The Third Circuit Court of Appeals needs another judge.
For the past 675 days, the former seat of Senior Judge Anthony Scirica has sat vacant. The Administrative Office of the U.S. Courts named the seat a judicial emergency earlier this year because the circuit cannot properly manage its current caseload without another active judge.
The problem should be easy to solve. On November 12, 2014, with the support of Pennsylvania Senators Bob Casey and Pat Toomey, President Obama nominated District Court Judge L. Felipe Restrepo to fill the spot. Yet, 176 days later, Senate Judiciary Chairman Chuck Grassley has not even held a hearing on Judge Restrepo’s nomination.
Everyone agrees that Judge Restrepo is qualified for the position. He was confirmed as a federal district court judge just two years ago on a voice vote. The American Bar Association rated him “well qualified.” Senator Toomey, a Republican, said the judge would “make a superb addition to the Third Circuit.”
So why the delay? In a radio interview on Tuesday, Senator Grassley said that Judge Restrepo was going through a “thorough vetting process” and that the committee is “doing what we normally do.”
But this delay is anything but normal. At 176 days, Judge Restrepo has already waited nearly three times
as long for his committee hearing as the average wait for Obama’s other circuit court nominees. Kara Farnandez Stoll, who was nominated to a federal appeals court the same day as Judge Restrepo, had a confirmation hearing on March 11 and was voted out of committee on April 23. This disparity is especially telling because Judge Restrepo just went through a rigorous background investigation before he was confirmed to his district court seat in 2013. If anything, having earned the Senate’s approval less than two years ago, Judge Restrepo’s vetting process should take less time, not more.

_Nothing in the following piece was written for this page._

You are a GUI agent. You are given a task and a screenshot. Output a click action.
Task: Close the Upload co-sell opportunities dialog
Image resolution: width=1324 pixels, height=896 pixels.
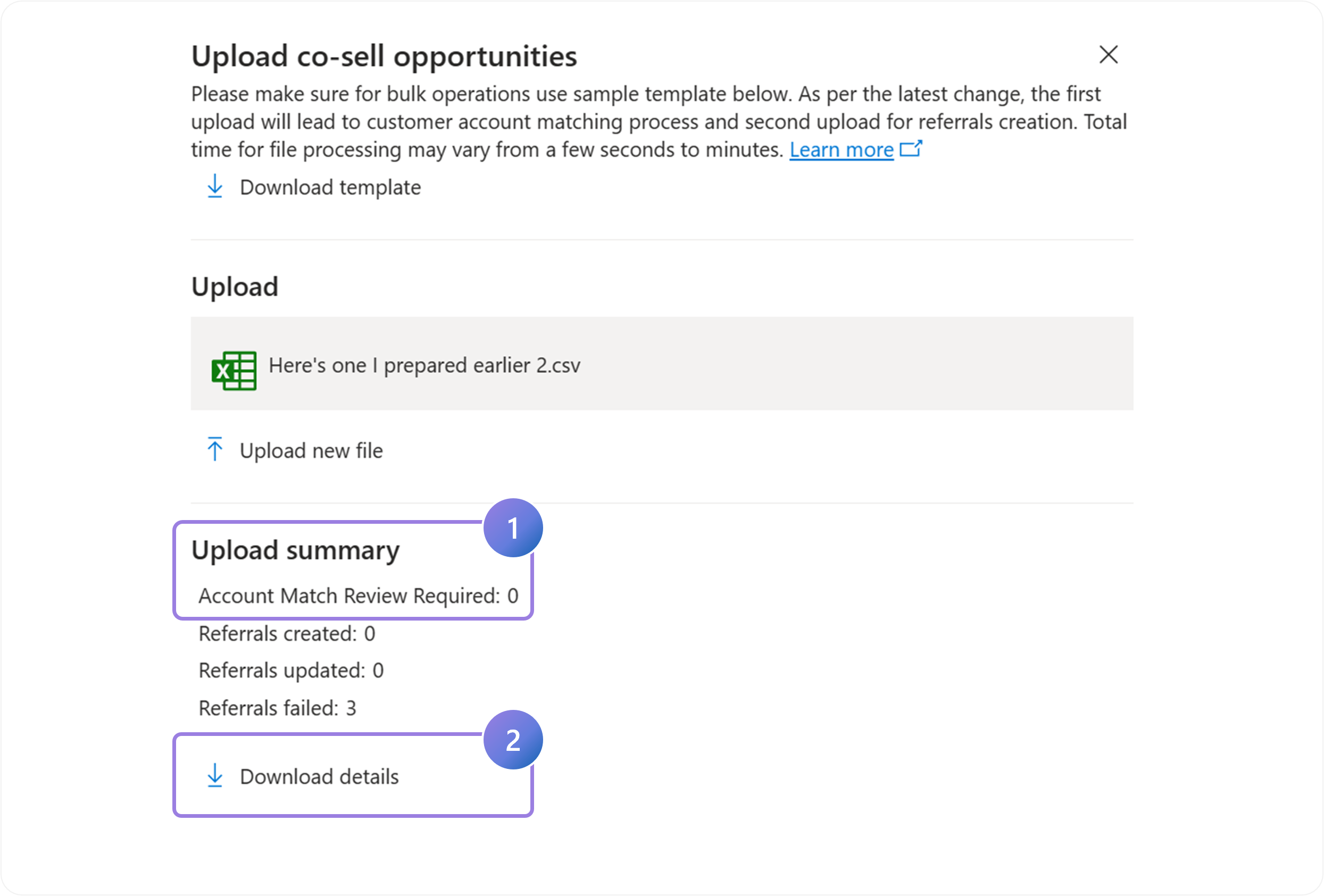(1108, 55)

And it’s not like Judge Restrepo has been waiting behind a long line of nominees. Stoll is the only circuit court nominee who’s had a hearing in 2015, and on March 11 Grassley convened a hearing with only two nominees on the witness list. Judge Restrepo should have had his hearing then, if not before, but Grassley passed him over.
Justice delayed is justice denied. For the people of Pennsylvania and the rest of the Third Circuit, justice has been denied for far too long. It’s time for Senator Grassley to end his political charade and to hold a hearing for Judge Restrepo. The time for a “thorough vetting process” has come and gone, and there is a judicial vacancy that desperately needs to be filled.